ICE describes its revisions to the NDS as a set of “streamlined,” “updated, modernized standards.” In reality, the new NDS weakens critical protections and lowers oversight requirements, which could have disastrous consequences for the health and safety of thousands of people in immigration detention.
ICE’s own Civil Rights and Civil Liberties Office recently noted that ICE has “systematically provided inadequate medical and mental health care and oversight to immigration detainees in facilities throughout the U.S.” Yet, ICE’s new NDS has removed even basic, minimal safeguards necessary for adequate medical care. ICE no longer requires facilities governed by the NDS to maintain current accreditation with the National Commission on Correctional Health Care (NCCHC).
Also gone is the requirement that health assessments of detainees be performed according to national correctional standards. It’s important to remember that the journey to the U.S. is arduous — many people arrive in poor health, and at least 16 people died in ICE custody in 2018 and 2019. These health assessments, which already lack rigor, are a critical life-saving mechanism.
Although ICE has come under fire for inadequate medical and mental health staffing, the new NDS no longer requires health care and medical facilities at these jails to be under the direction of a licensed physician, but instead a “Health Services Administrator.” Congress has called for greater oversight of deaths in immigration detention, but ICE has now weakened reporting and record-keeping requirements in the event of a detainee’s death at these facilities.
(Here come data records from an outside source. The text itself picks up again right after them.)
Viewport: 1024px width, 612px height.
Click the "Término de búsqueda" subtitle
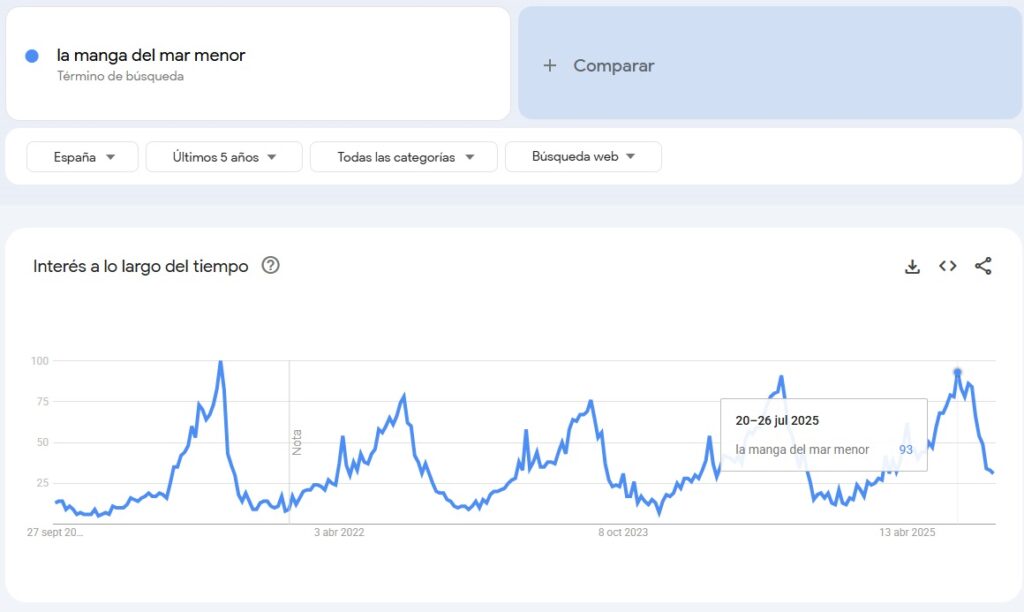[120, 76]
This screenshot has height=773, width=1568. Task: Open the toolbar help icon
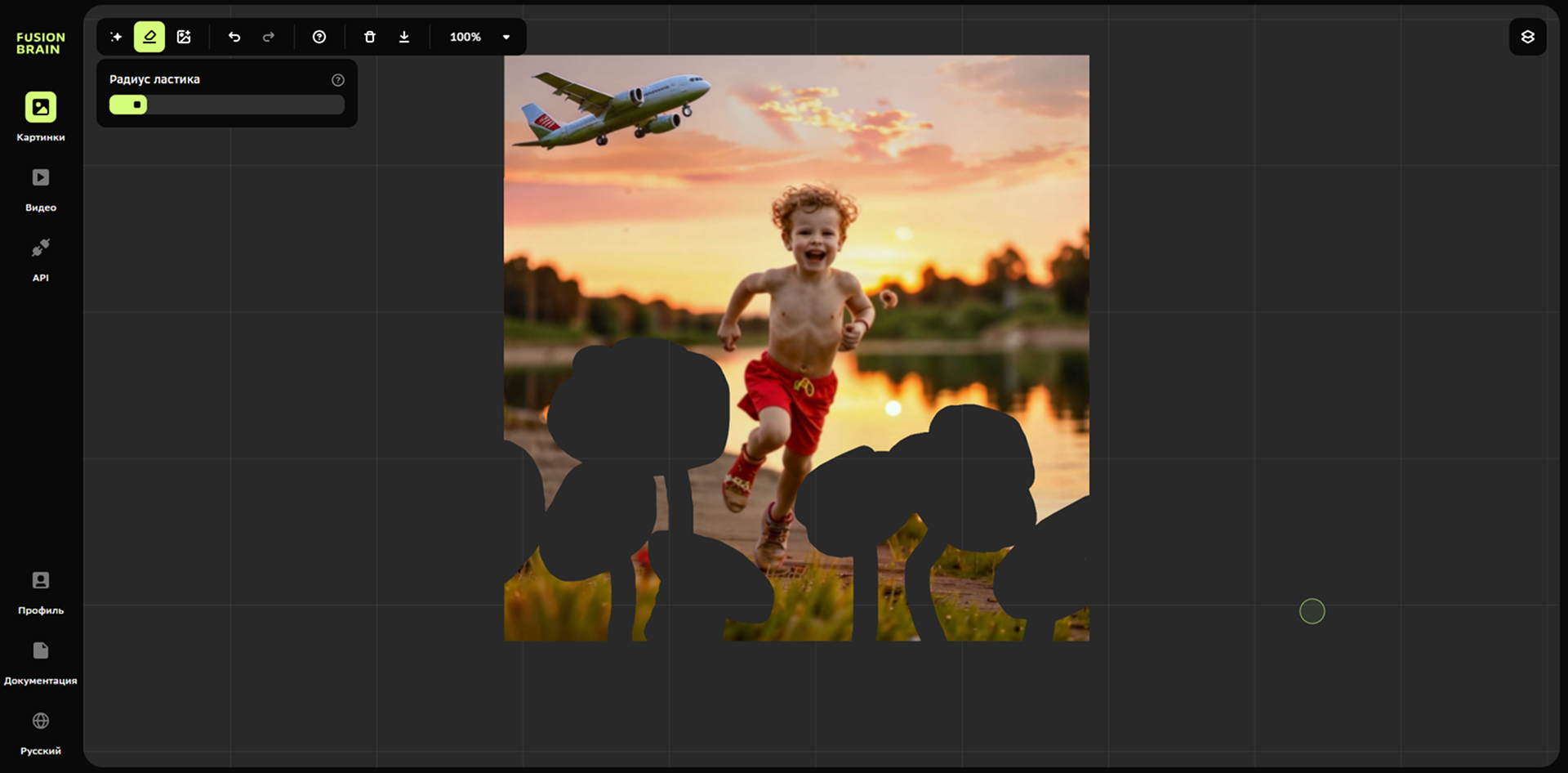tap(319, 37)
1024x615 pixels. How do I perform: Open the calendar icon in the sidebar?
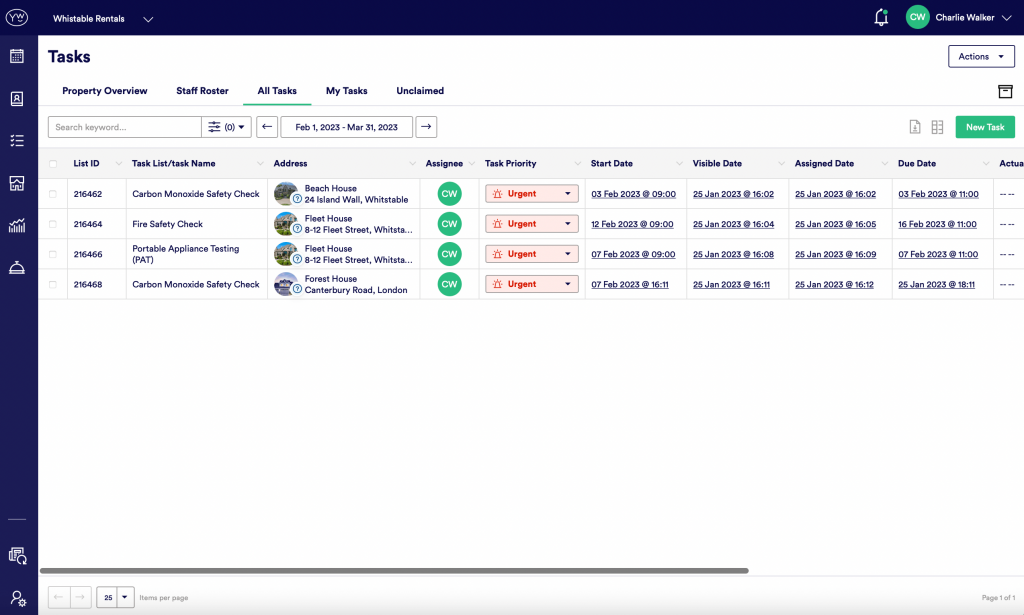point(17,56)
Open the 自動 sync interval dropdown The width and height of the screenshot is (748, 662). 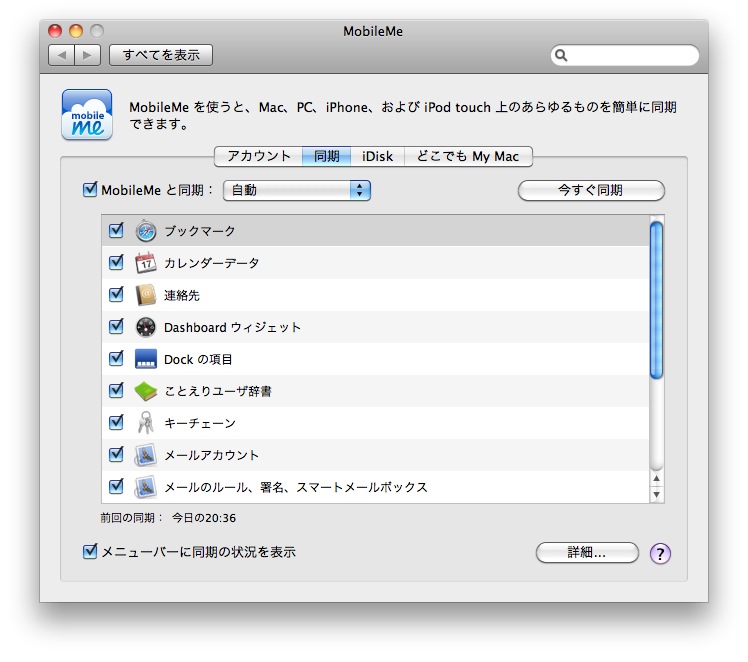pyautogui.click(x=297, y=190)

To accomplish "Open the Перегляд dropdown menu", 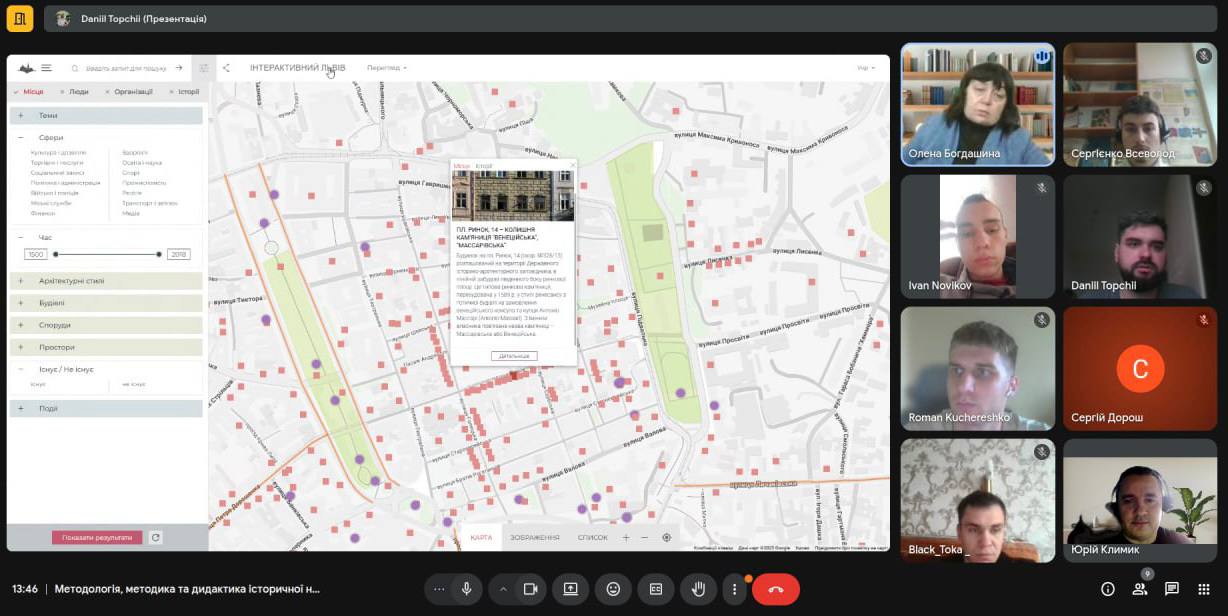I will pos(386,68).
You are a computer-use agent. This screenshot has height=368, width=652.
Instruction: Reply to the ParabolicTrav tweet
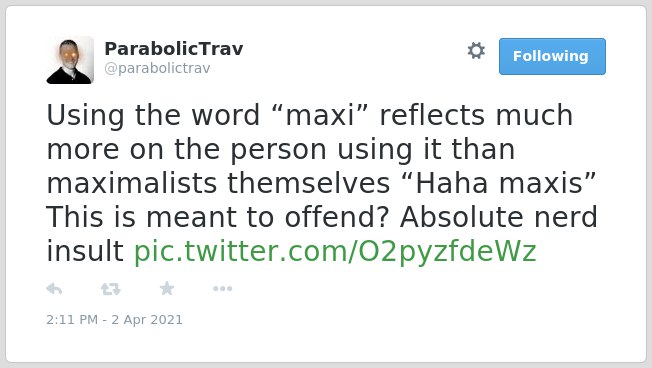(54, 289)
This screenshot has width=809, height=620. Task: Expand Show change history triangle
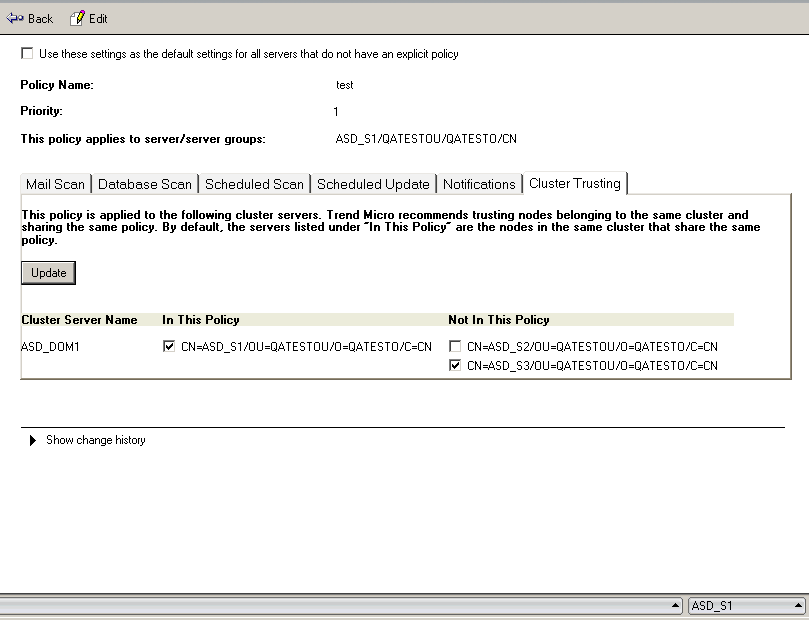point(33,440)
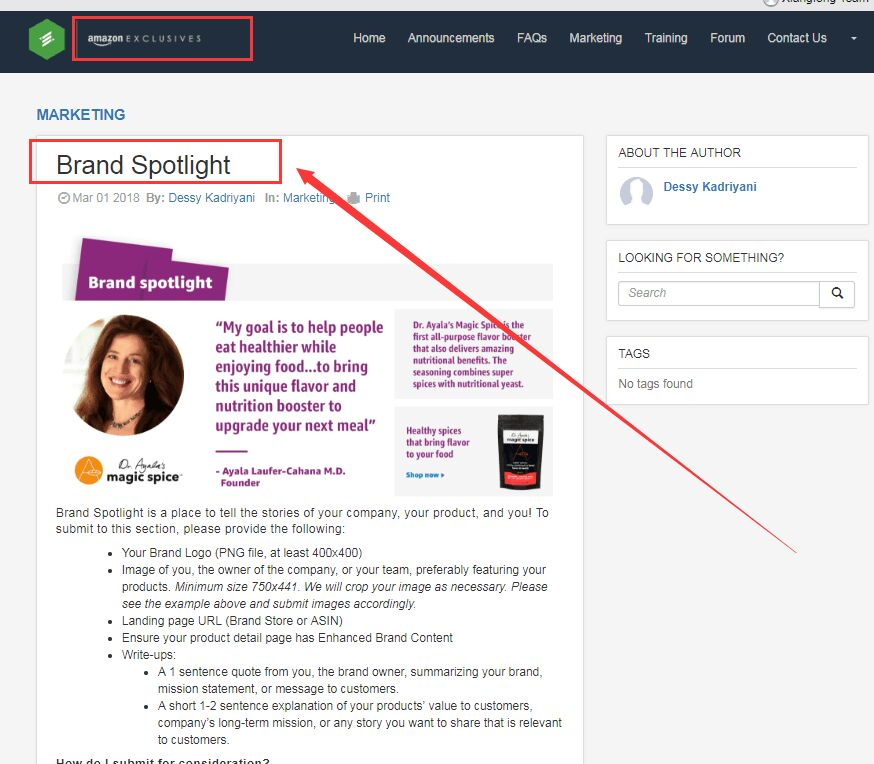Click the author avatar silhouette

coord(636,191)
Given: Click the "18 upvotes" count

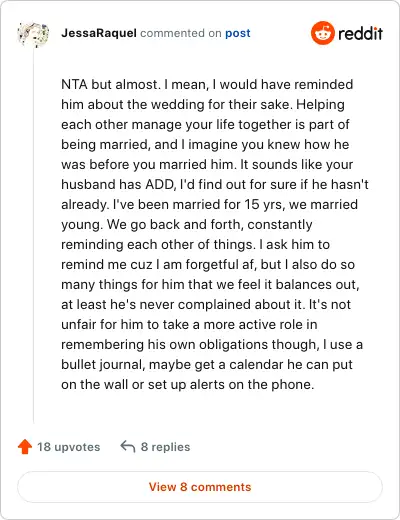Looking at the screenshot, I should (68, 447).
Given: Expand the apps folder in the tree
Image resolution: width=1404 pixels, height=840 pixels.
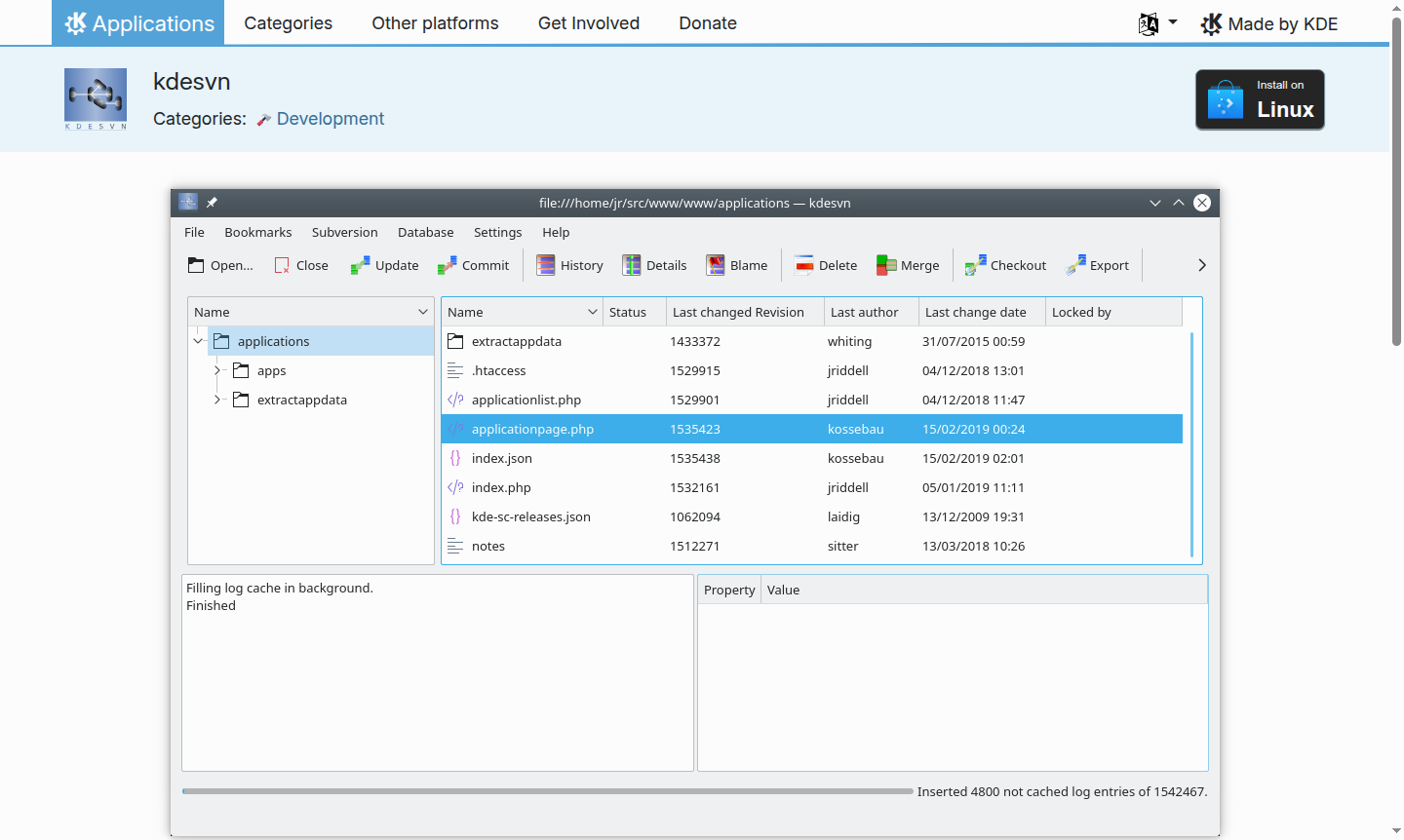Looking at the screenshot, I should click(x=216, y=370).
The new NDS further weakens protections for immigrant detainees against the use of force and solitary confinement by officers. The prior version of the NDS barred officers from the use of “hog-tying, fetal restraints, tight restraints, improperly applied” against immigrant detainees — but this restriction is now eliminated. Facilities are no longer explicitly required to store use-of-force equipment securely. The new NDS broadens allowable reasons to place a detainee in solitary confinement and has removed specific protections for detainees in disciplinary proceedings facing solitary confinement. Medical staff at these facilities may now place detainees in medical segregation (solitary confinement) for refusing examination or treatment.
ICE has also eliminated standards that help to preserve detainees’ basic dignity. For example, ICE no longer requires that hold rooms have toilets with modesty panels, and removes the ratios for the number of toilets per detainee. ICE has removed language requiring that new contract facilities have outdoor recreation facilities, meaning that more detainees could be held for months or even years without time outdoors as they wait for their cases to be heard.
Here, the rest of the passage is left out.